Brown Logo

The News Service
38 Brown Street / Box R
Providence RI 02912

401 863-2476
Fax 863-9595

Distributed April 1, 2004
Contact Mary Jo Curtis



News
Public Art Committee will bring Paola Pivi mural to Brown

Brown’s Public Art Committee is bringing a 33-by-40-foot photographic mural by Italian artist Paola Pivi to campus. The untitled work, on loan to Brown, will be installed on the western exterior of Brown’s Sciences Library on Thayer Street.


PROVIDENCE, R.I. — Artist Paola Pivi’s playful photographic mural of a donkey riding in a rowboat will be installed within the next few days on the western facade of Brown University’s Sciences Library on Thayer Street.

VenAss

To surprise and amuse
Paola Pivi’s Untitled (Donkey) has traveled from the 2003 Venice Biennale to Brown University, where it will be mounted on the western facade of the Sciences Library.

Pivi’s work – Untitled (Donkey), 2003 – is being brought to campus by the University’s Public Art Committee as part of its Art on Campus program. The work is on loan from the artist, courtesy of Galerie Massimo de Carlo in Milan, Italy. The mural, which Pivi created using ink jet on pvc, is 33 feet, 6 inches by 40 feet, 4 inches and will cover a three-floor segment on the Thayer Street side of the library. Workers will attach a metal armature to the building, then stretch the mural across the armature, which will hold it in place. The installation should take several days.
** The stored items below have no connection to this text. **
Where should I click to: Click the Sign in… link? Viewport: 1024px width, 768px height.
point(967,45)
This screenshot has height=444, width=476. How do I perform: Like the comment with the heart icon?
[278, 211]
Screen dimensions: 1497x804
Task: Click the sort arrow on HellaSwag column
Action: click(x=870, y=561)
“This piece of art differs from the previous installations in several important ways,” said Jo-Ann Conklin, director of Brown’s David Winton Bell Gallery and a member of the Public Art Committee. “It is the work of a young artist who is relatively unknown in the United States. The Public Art Committee is interested in extending the range of works shown on campus to include contemporary works by younger artists, as these may be more pertinent to and more immediately understood by students. We’re interested in works that reach beyond the traditional definition of art and demonstrate its vitality.

“It’s also notable that this is a photograph, not a sculpture,” Conklin added. “Public art has traditionally been sculptural, but more and more works in other media – photography, video, audio – are being placed in public spaces.”
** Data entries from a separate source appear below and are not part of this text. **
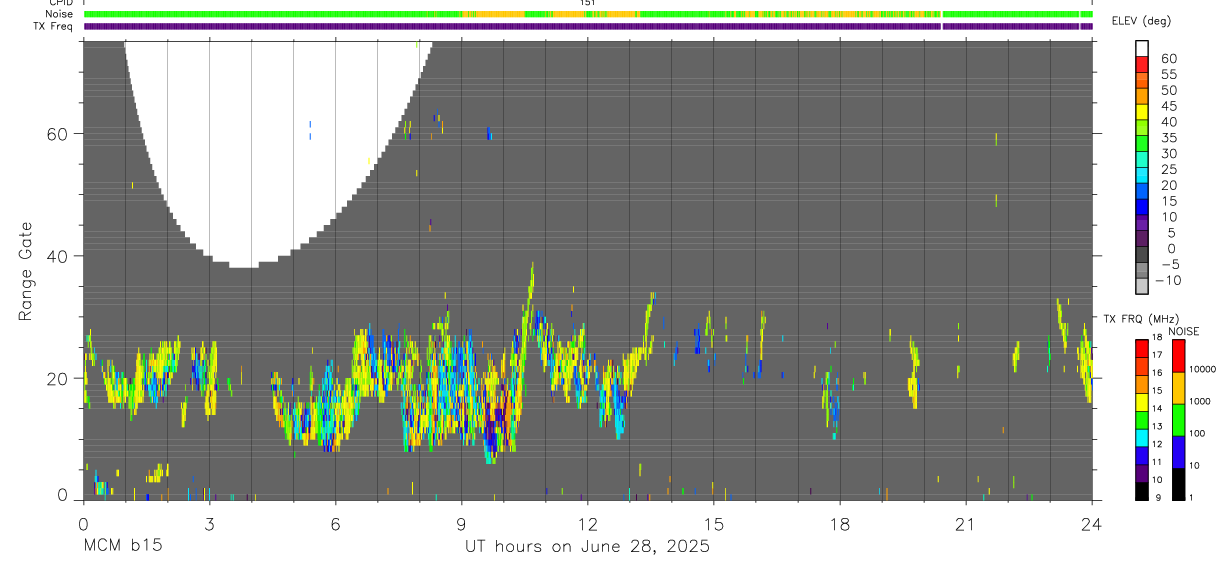Viewport: 1228px width, 567px height.
Task: Select the 21 hour tick on time axis
Action: (965, 524)
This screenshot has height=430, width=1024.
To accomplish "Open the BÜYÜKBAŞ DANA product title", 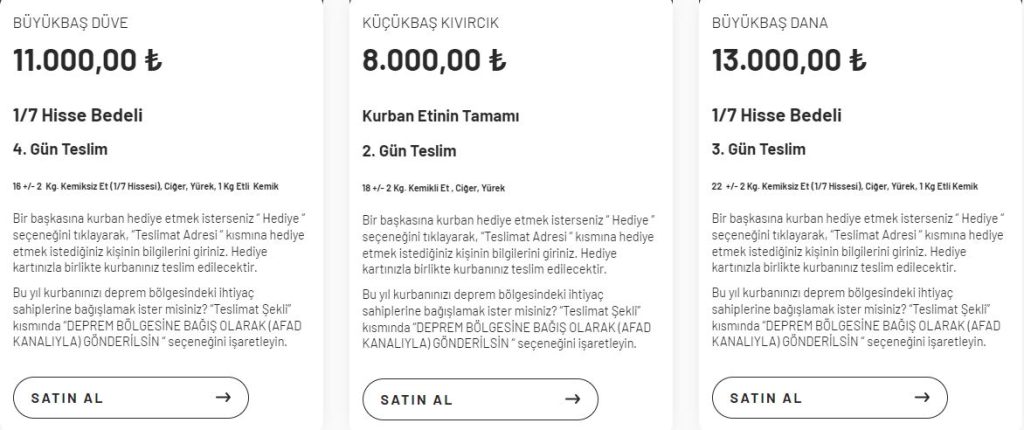I will 769,22.
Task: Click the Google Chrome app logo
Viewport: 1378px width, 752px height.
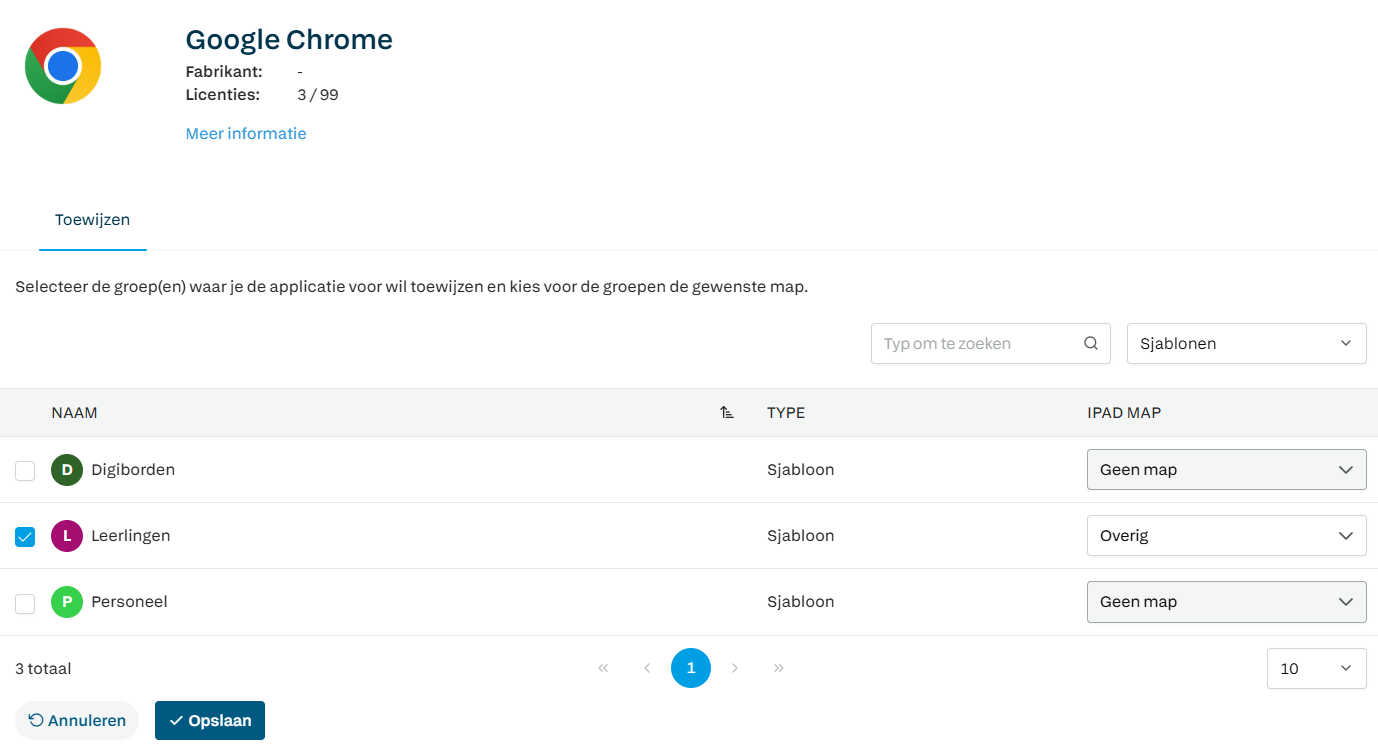Action: [x=63, y=66]
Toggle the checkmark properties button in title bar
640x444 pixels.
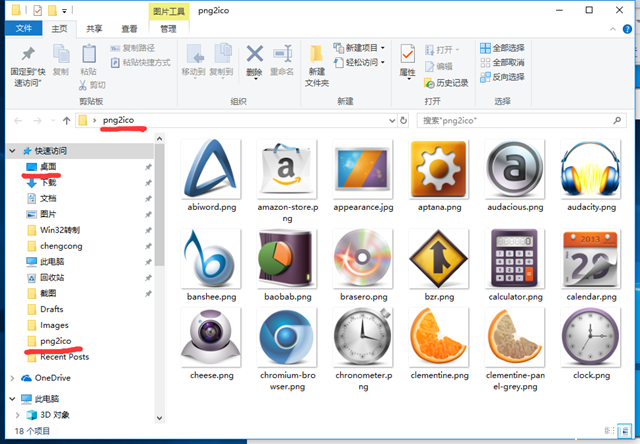37,11
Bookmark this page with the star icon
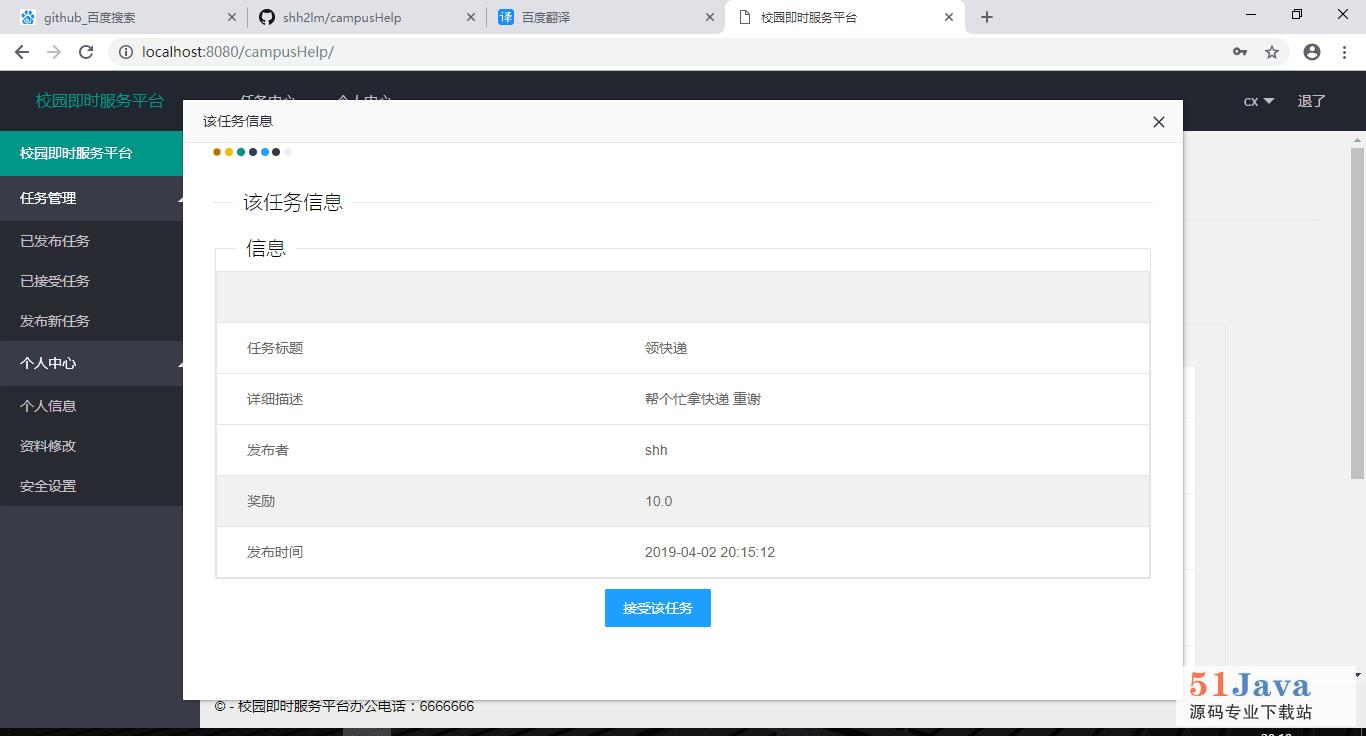Screen dimensions: 1366x736 (x=1272, y=52)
Born in Milan in 1971, Paola Pivi studied nuclear engineering before turning to art and attending the Academia di Breara. Her work has been shown widely throughout Europe and Asia, and “Donkey” was included in the 2003 Venice Biennale. (It was brought to Brown immediately upon the close of the Biennale.) Pivi was also included in the 2001 Venice Biennale and was awarded the Prize d’Oro. “Donkey” is one of a series of whimsical images by the artist in which animals show up in unexpected places – such as zebras on a snowy mountainside and ostriches in the ocean.

Donkey

Paola Pivi: Untitled (Donkey)
Placing animals in unexpected places or situations allows Pivi to create photographs that are patently absurd yet enigmatic.
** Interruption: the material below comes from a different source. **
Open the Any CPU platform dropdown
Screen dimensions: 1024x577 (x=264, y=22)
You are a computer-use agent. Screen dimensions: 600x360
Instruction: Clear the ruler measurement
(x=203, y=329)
“Pivi prefers traditional photography to computer-generated imagery, and she stages each photograph like a performance, transporting the animals to remote locations and enacting her events,” said Conklin. “The resulting images are enigmatic, patently absurd and humorous. When displayed in public spaces, her images surprise and amuse viewers, lifting them briefly from their ordinary routine.”

The Public Art Committee, an affiliate of the Corporation’s Facilities and Design Committee, brings world-class works of art to Brown’s campus for display in public spaces. Chaired by Chancellor Emeritus Artemis Joukowsky, it includes Robert Emlen, University curator; Richard Fishman, chair of visual art and director of the Creative Arts Council; Dietrich Neumann, professor of history of art and architecture; and Conklin. Most recently the group arranged the loan of Roy Lichtenstein’s 30-foot-high sculpture Brushstrokes, installed next to MacMillan Hall in December. In the summer of 2004, Alexander Calder’s Tripe by will be installed on Brown’s front green.

The Art on Campus Program was inaugurated last year with the placement of three sculptures on campus. To Tallness, an 11-foot-high, stone sculpture by Japanese-American artist Isamu Noguchi, was installed on The College Green; David Nash’s burned wood Box Cross is on the lawn outside List Art Center; and the colorful Metallic Brushstroke Head by Roy Lichtenstein is in the lobby of the Watson Institute of International Studies. Lent by the artist or the artist’s foundation, each of these works will be on display for two to three years.